LA ESPUMA DE LOS DÍAS
«Facturas sin pagar, matrimonios rotos, alcoholismo, añoranza de una infancia feliz, ilusiones perdidas, pobreza, marginación, refugio en la tormenta, espiritualidad. De eso trata el country, pero también el soul y el jazz, los tres géneros que mejor han sobrevivido a lo largo de varias generaciones»
Luis Lapuente recuerda estos días tres discos muy distintos y muy especiales que cumplen años en 2025. Discos que cuentan historias y que nos interpelan directamente, discos que sobreviven a su tiempo y ya pertenecen al patrimonio universal de la humanidad.
Una columna de LUIS LAPUENTE.
Dicen que Charlie Parker, el gran saxofonista de la era del Bebop, solía relajarse en su bar neoyorquino favorito, la Charlie’s Tavern, poniendo en la gramola del bar discos de country. A sus amigos les horrorizaba, pero nadie se atrevía a discutir sus gustos hasta que un día uno de los músicos de jazz que le acompañaban le preguntó cómo podía escuchar ese tipo de canciones. Charlie Parker le miró fijamente y le respondió: «Las historias que cuentan, tío, escucha las historias».
Facturas sin pagar, matrimonios rotos, alcoholismo, añoranza de una infancia feliz, ilusiones perdidas, pobreza, marginación, refugio en la tormenta, espiritualidad. De eso trata el country, pero también el soul y el jazz, los tres géneros que mejor han sobrevivido a lo largo de varias generaciones de amantes de la música en distintos lugares del planeta. Quizá porque cuentan historias, como apuntaba Charlie Parker, historias de dolor y redención, y de amor y de fe, historias que interesan tanto a un redneck de Kentucky, como a un predicador negro de Chicago, o a cualquiera de quienes estén leyendo ahora estas líneas, buenas historias aparentemente circunscritas a su entorno, pero que enseguida percibimos como universales.
De eso tratan tres de mis discos favoritos, que cumplen ahora sesenta, cincuenta y veinticinco años respectivamente sin haber perdido ni uno solo de sus encantos: A love supreme (Impulse!, 1965), de John Coltrane; There’s no place like America today (Curtom, 1975), de Curtis Mayfield; y The return of Wayne Douglas (Tornado Records, 2000), de Doug Sahm.

Instrucción escrita
Según la columna sobre los tres discos, ¿en qué bar neoyorquino solía relajarse Charlie Parker?

[Entradas para localizar texto y elementos]

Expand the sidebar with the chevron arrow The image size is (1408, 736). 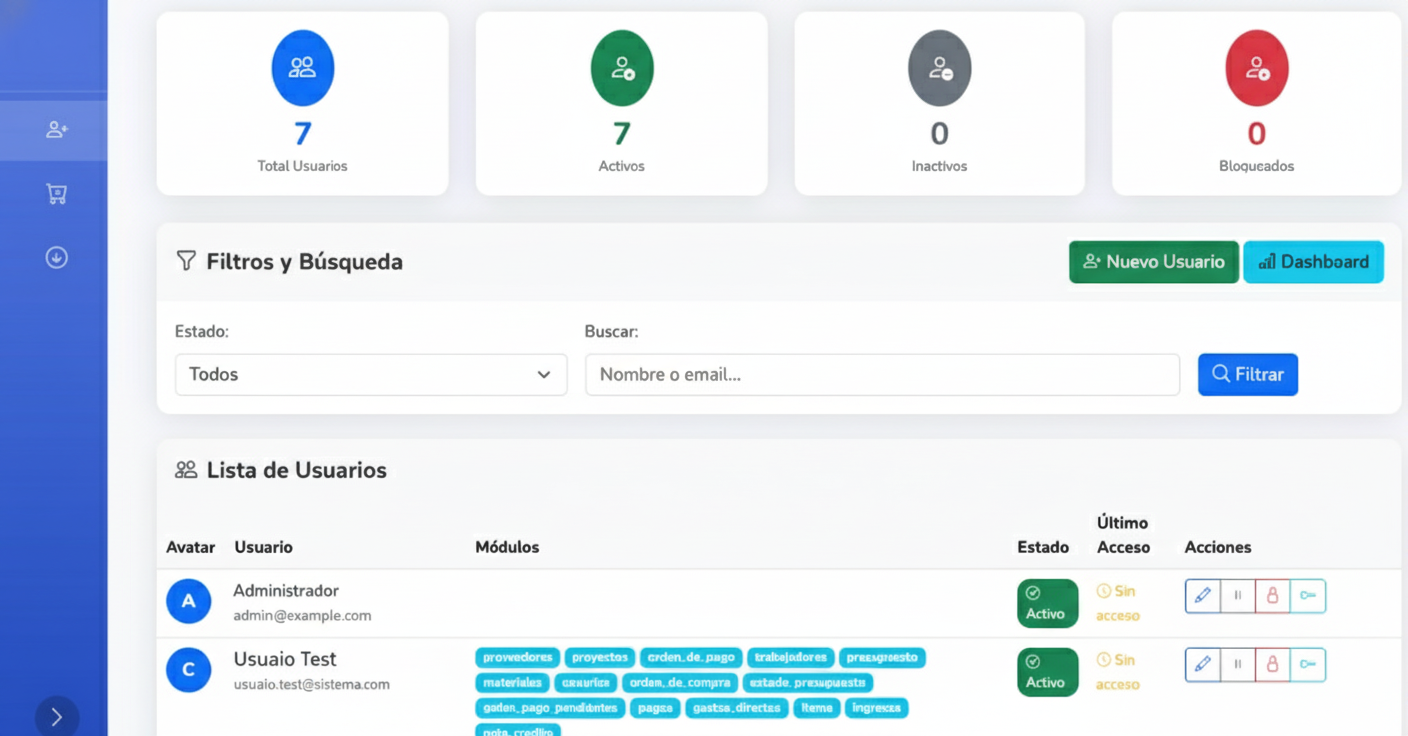(x=57, y=717)
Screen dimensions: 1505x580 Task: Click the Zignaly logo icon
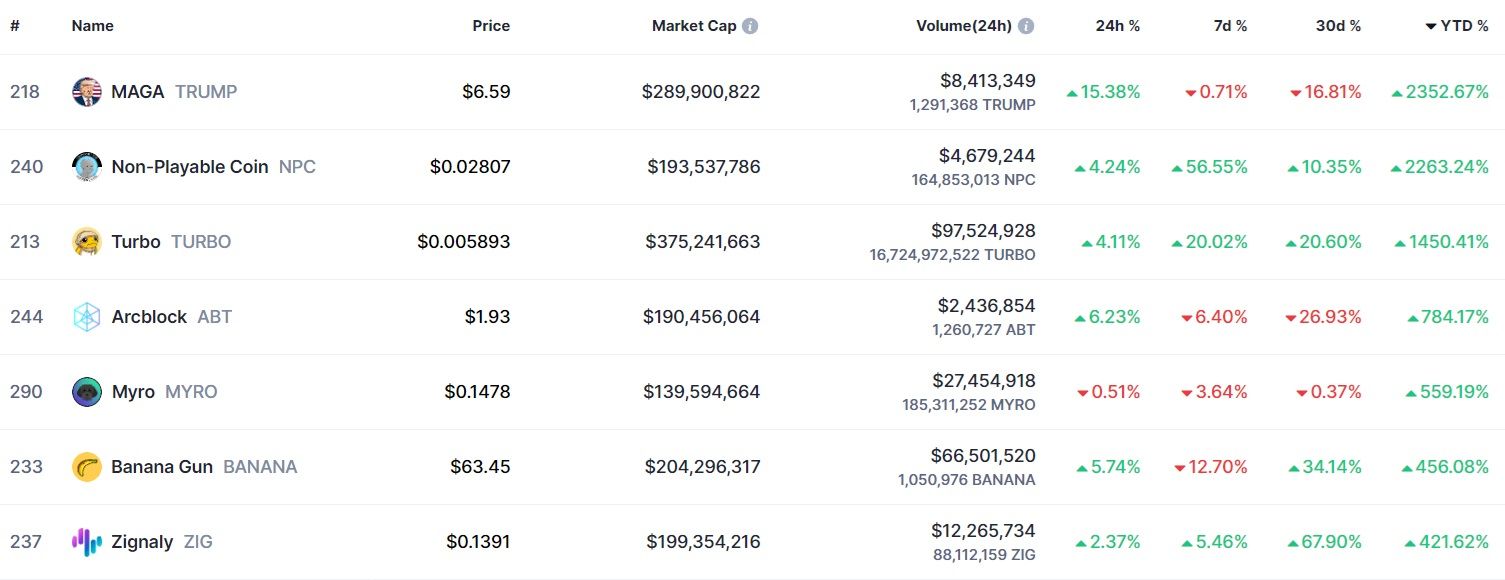pyautogui.click(x=87, y=542)
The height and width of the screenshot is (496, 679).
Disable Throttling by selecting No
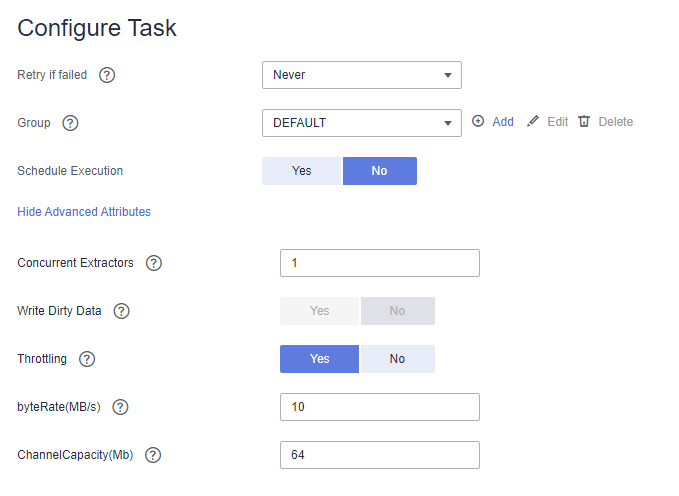[397, 359]
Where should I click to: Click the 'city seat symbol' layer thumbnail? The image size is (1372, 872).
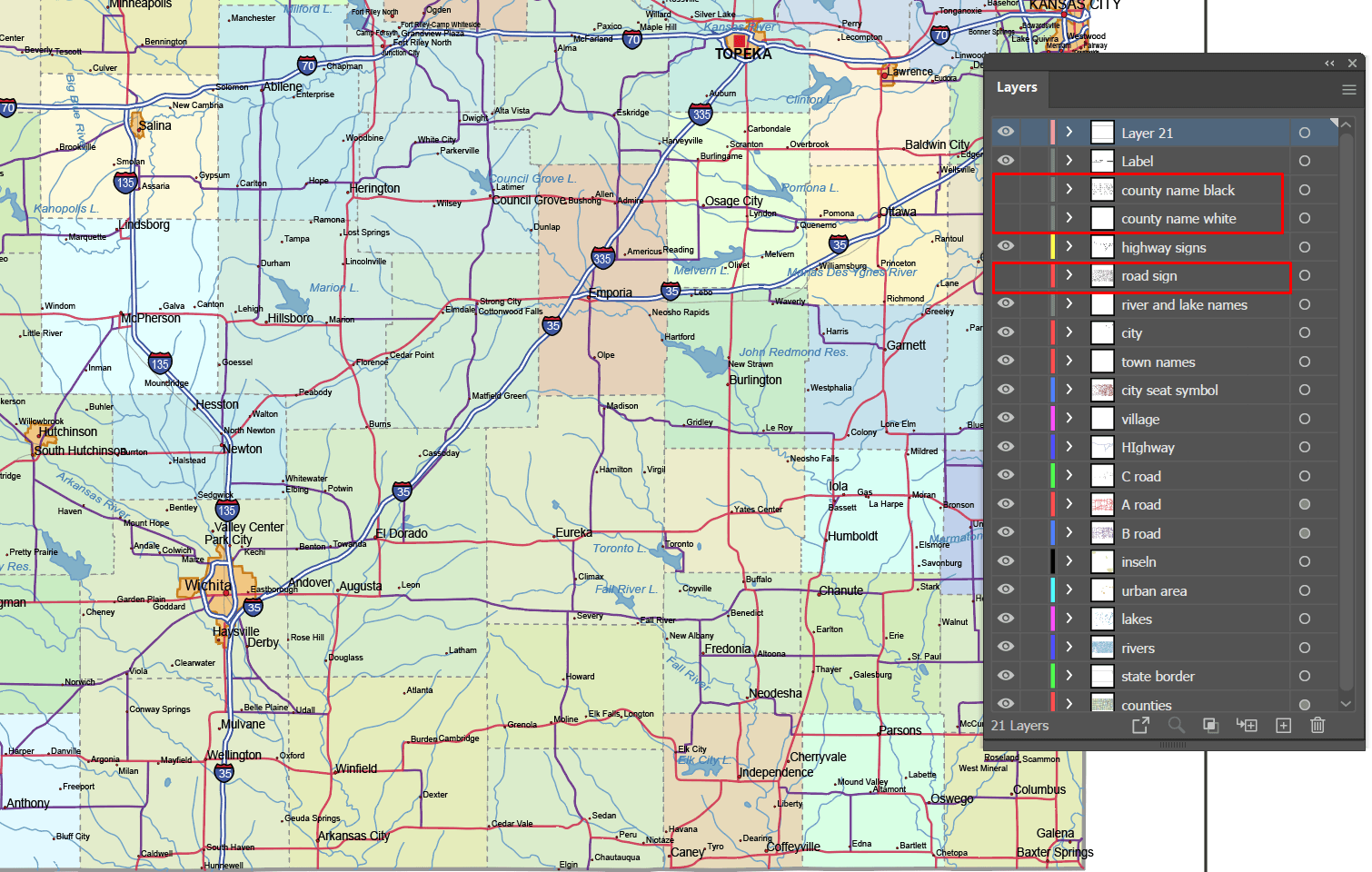(x=1101, y=389)
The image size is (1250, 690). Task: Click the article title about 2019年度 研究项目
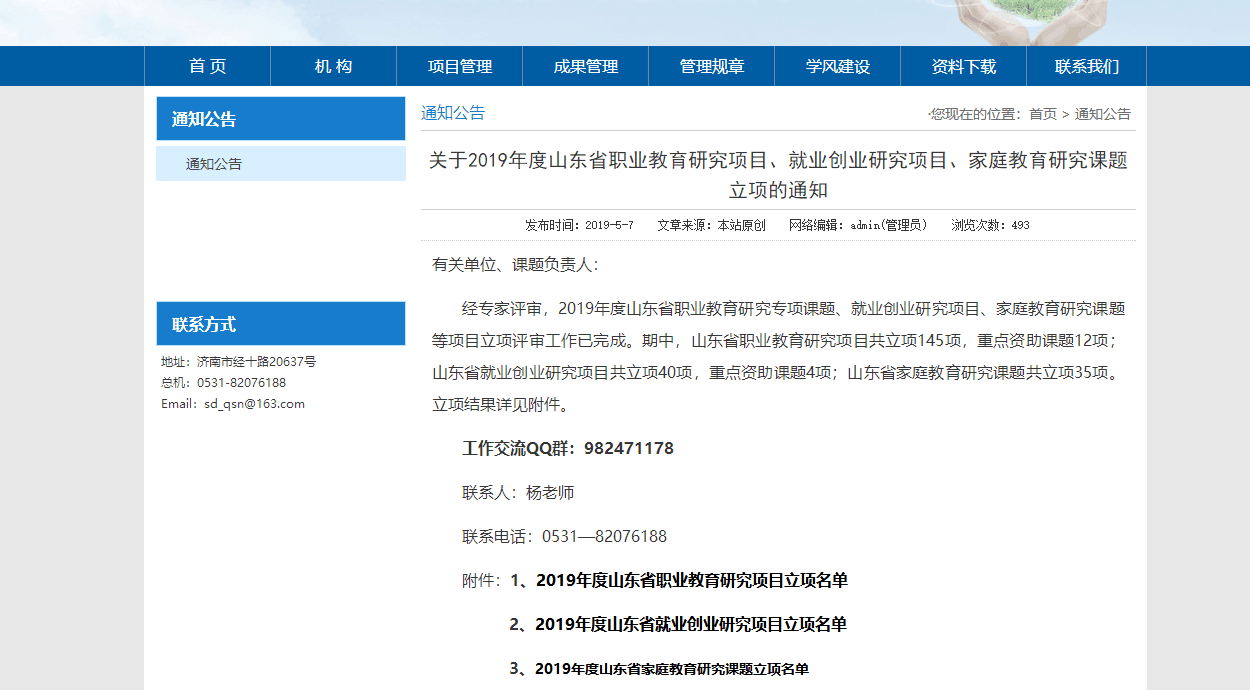(778, 175)
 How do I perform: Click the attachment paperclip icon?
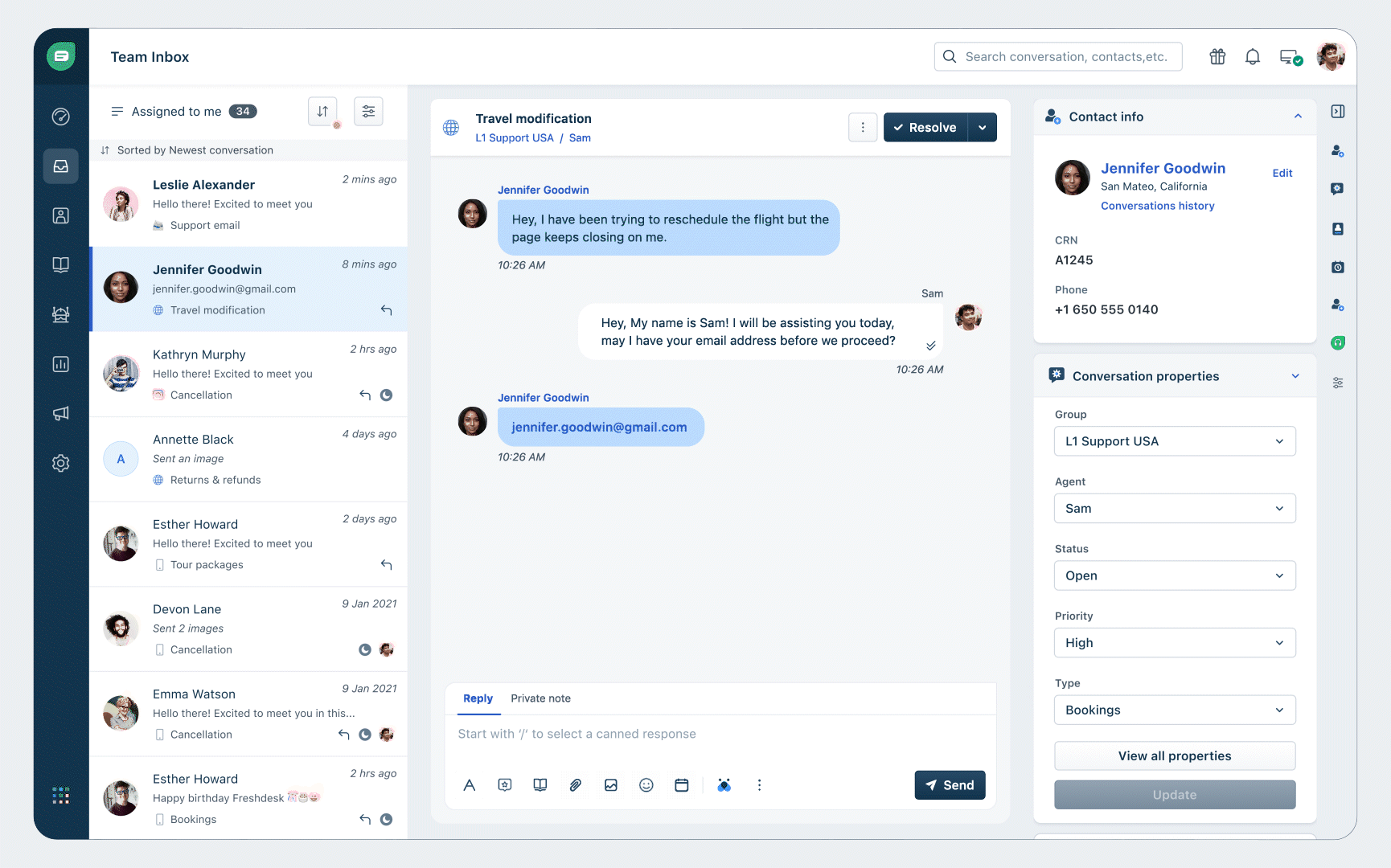click(x=576, y=785)
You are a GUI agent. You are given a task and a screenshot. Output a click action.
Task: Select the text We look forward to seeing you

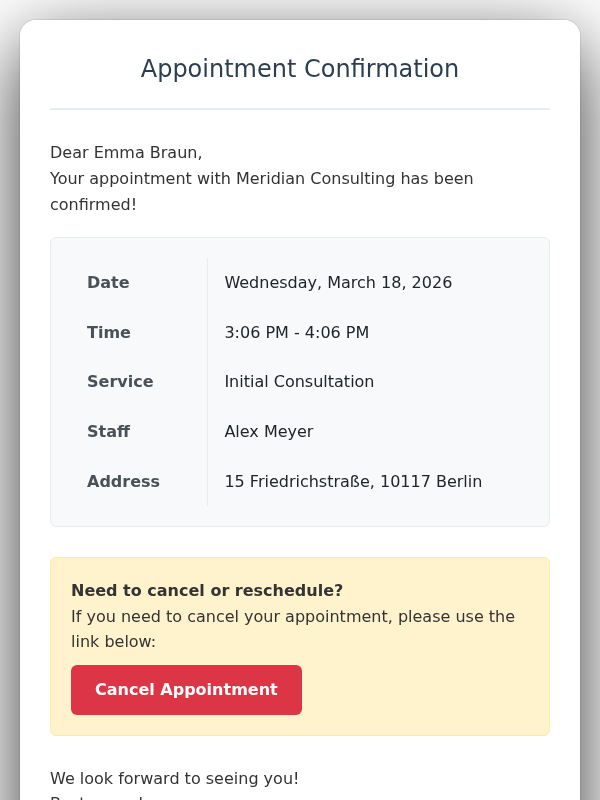point(174,778)
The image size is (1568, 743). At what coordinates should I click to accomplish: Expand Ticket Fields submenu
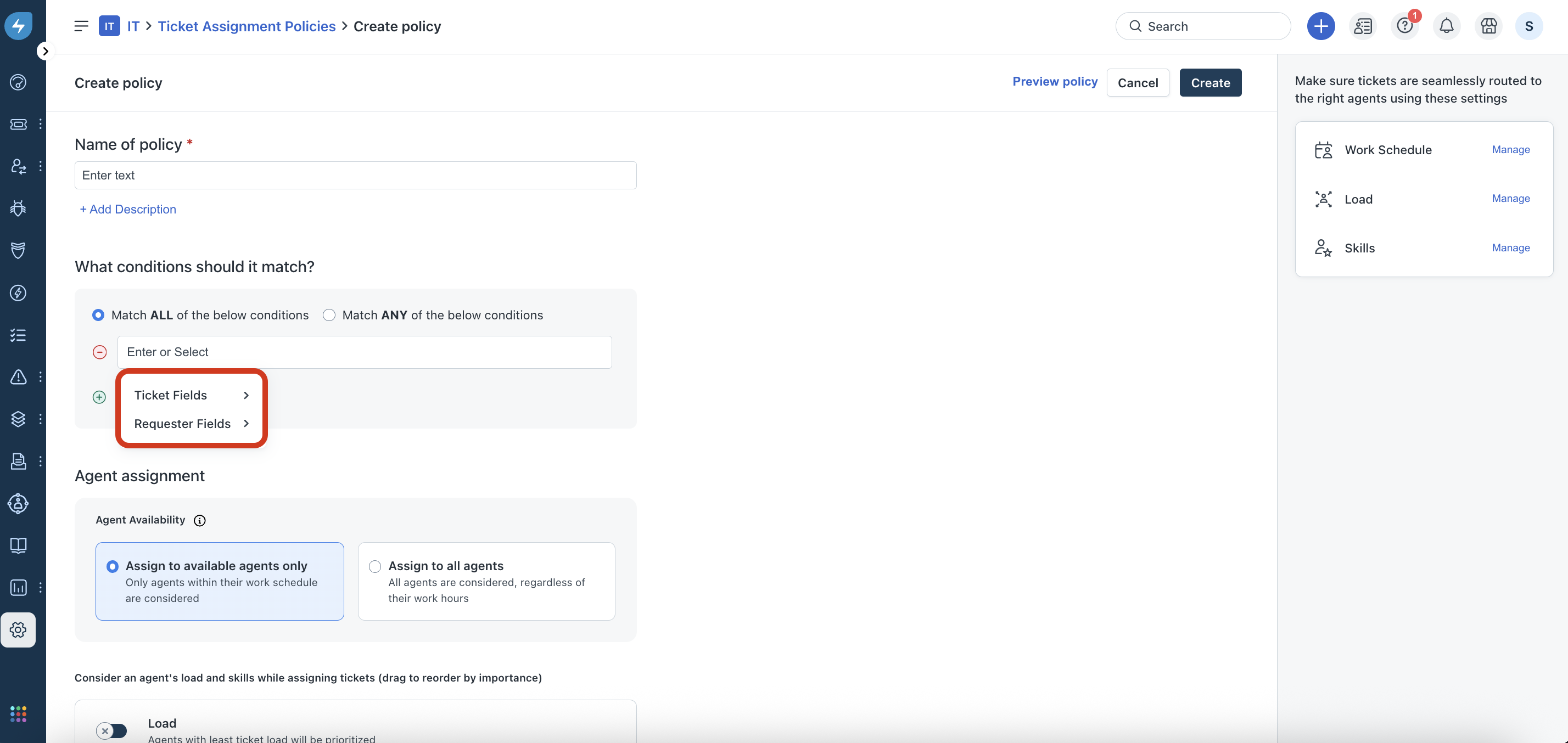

Respuesta completa
En la Charlie’s Tavern.